Veto means most vulnerable people in NJ’s prisons and jails will suffer, and jeopardizes safety
The ACLU-NJ strongly criticized Christie’s veto of S51, legislation that would have stopped the abuse of solitary confinement. He announced his veto through a statement (PDF) that mischaracterized what the bill would have done and revealed a lack of understanding of how solitary confinement is used in New Jersey.
Solitary confinement is defined as being held in a cell or enclosed space for 22 hours a day or longer, either alone or with another inmate, with severely restricted activity, movement and social interaction.
- Banned solitary confinement for the most vulnerable populations, including children, people who have mental illnesses, pregnant women, and people with various disabilities.
- Prohibited solitary confinement for more than 15 consecutive days or 20 days in a 60-day period.
- Required medical clearance and daily evaluations for prisoners in solitary confinement.
The following statement is from ACLU-NJ Senior Staff Attorney Alexander Shalom:
“Today, Governor Christie used his office to perpetrate an injustice rather than end one. Christie chose to make the most vulnerable people in our prisons and jails continue to suffer for no good reason, and he chose to make all of us, including corrections officers, less safe.
“Christie’s veto of solitary confinement reform means that on any given day hundreds of New Jersey inmates, if not thousands, will be punished through a practice widely considered torture, and for no one’s benefit.
“The Department of Corrections covers its eyes to the reality of solitary confinement, and Christie helps pass out the blindfolds. They continue to peddle their fiction that solitary confinement does not exist in New Jersey, but we have a simple message: Facts still matter, Governor Christie. In prisons and jails throughout New Jersey, people continue to suffer from solitary confinement every day, no matter what you call it.
“The broad coalition of supporters of the bill worked with county jail wardens, corrections officers’ unions, and mental health experts to ensure that the bill represented best practices in the corrections field. The Christie Administration, however, blinded itself to reality and refused to answer even the most basic questions.
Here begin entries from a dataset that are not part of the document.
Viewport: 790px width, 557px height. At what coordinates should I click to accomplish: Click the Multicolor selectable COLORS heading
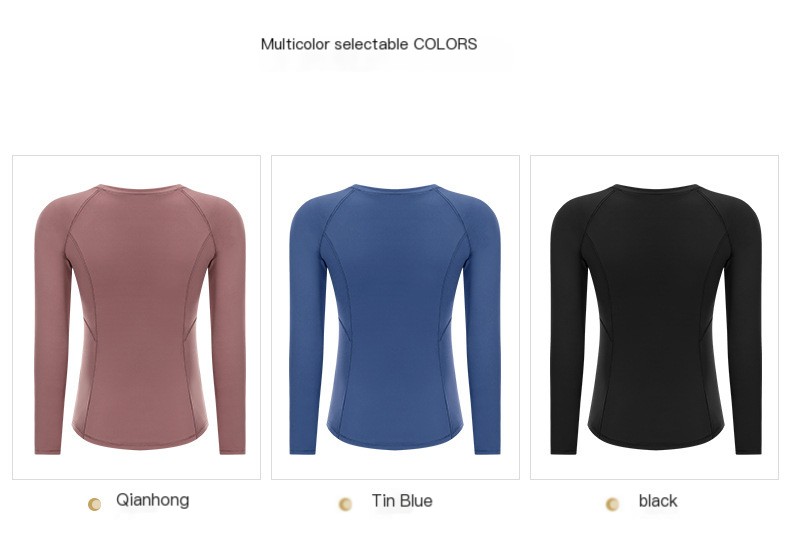pos(369,44)
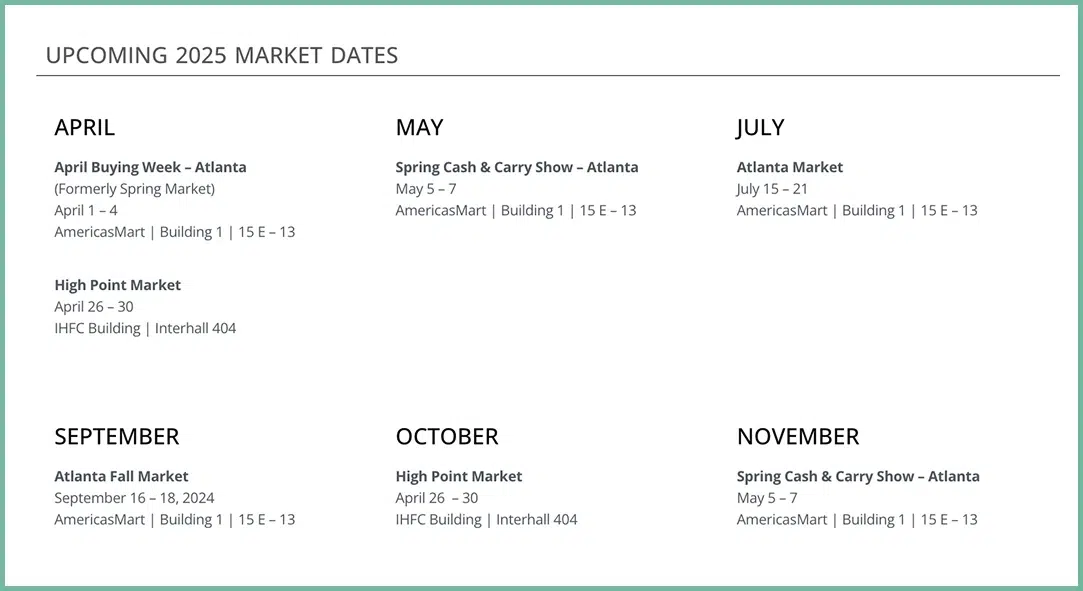Open the Atlanta Fall Market title
This screenshot has height=591, width=1083.
click(x=121, y=476)
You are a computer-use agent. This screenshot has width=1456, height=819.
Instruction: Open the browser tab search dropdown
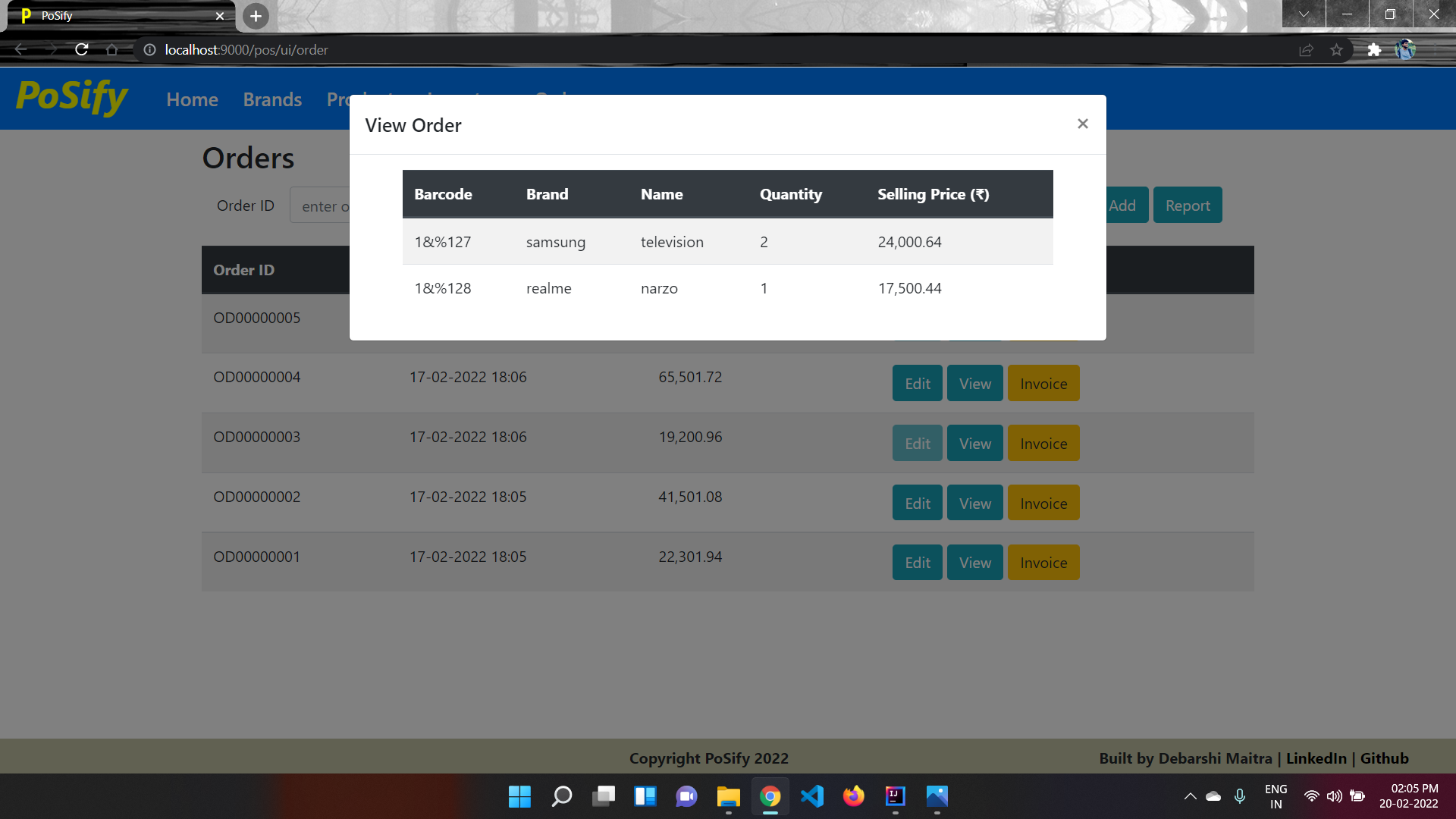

“We have no doubt that New Jersey will put this barbaric practice behind it soon. Meanwhile, thanks to the Governor’s callous veto, countless New Jerseyans will continue to suffer under his watch.”
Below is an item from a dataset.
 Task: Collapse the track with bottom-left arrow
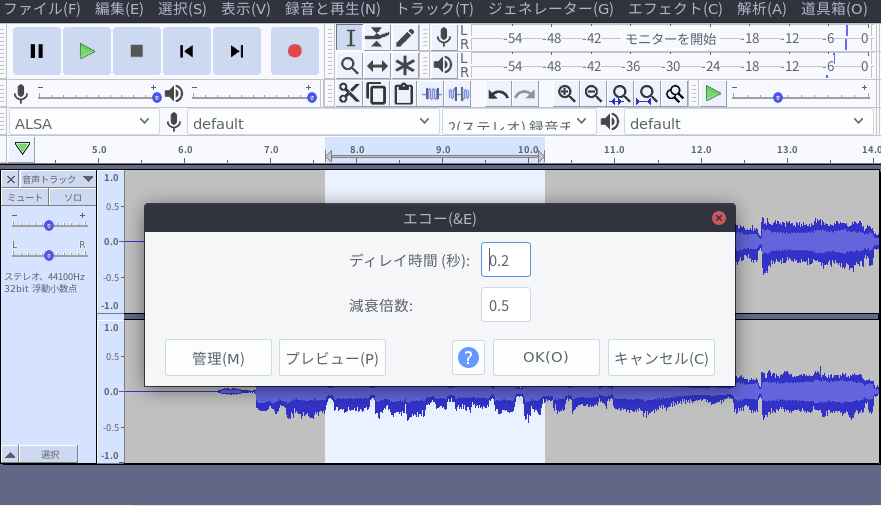[x=10, y=454]
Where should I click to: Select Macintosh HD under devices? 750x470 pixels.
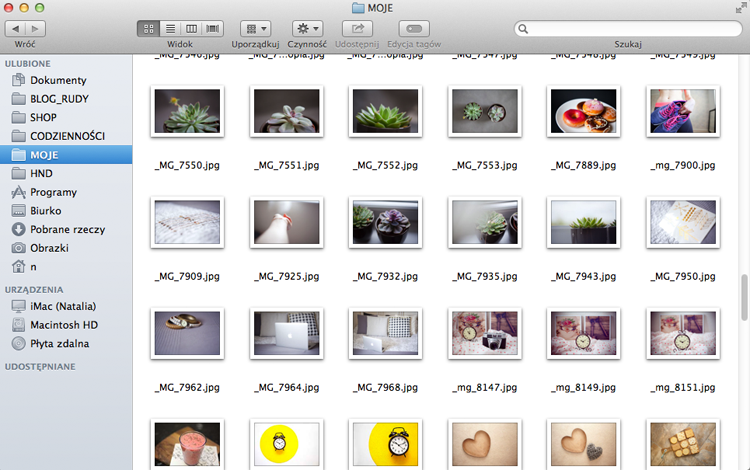(x=66, y=325)
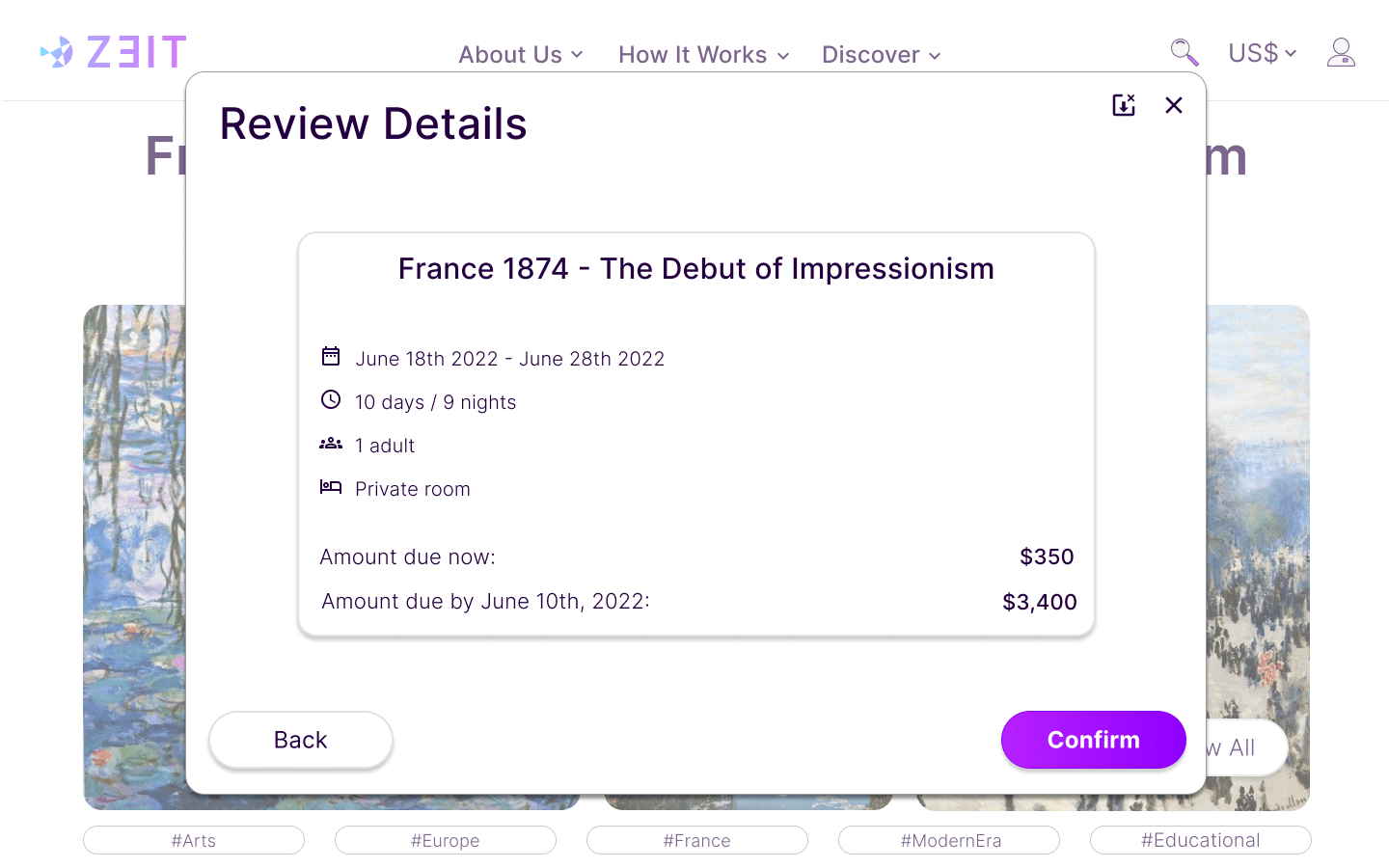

In August, the ACLU-NJ won a case on behalf of a prisoner, Rigoberto Mejia, a mentally ill prisoner who had been sentenced to nearly three years of solitary confinement. The decision (PDF) in the case excoriated the Department of Corrections for its treatment of Mejia and its violations of its own regulations. The judge also pointed to obvious holes in the claim that solitary confinement does not exist in New Jersey and lambasted the DOC’s mental health screening standards: The DOC performed a cursory mental health screening through a locked cell door in English. For example, during Mejia’s time in solitary confinement, the DOC concluded from his silence during questioning — while behind a wall with a closed door, and under a bed sheet, with no one able to see his face — that he did not need mental health services.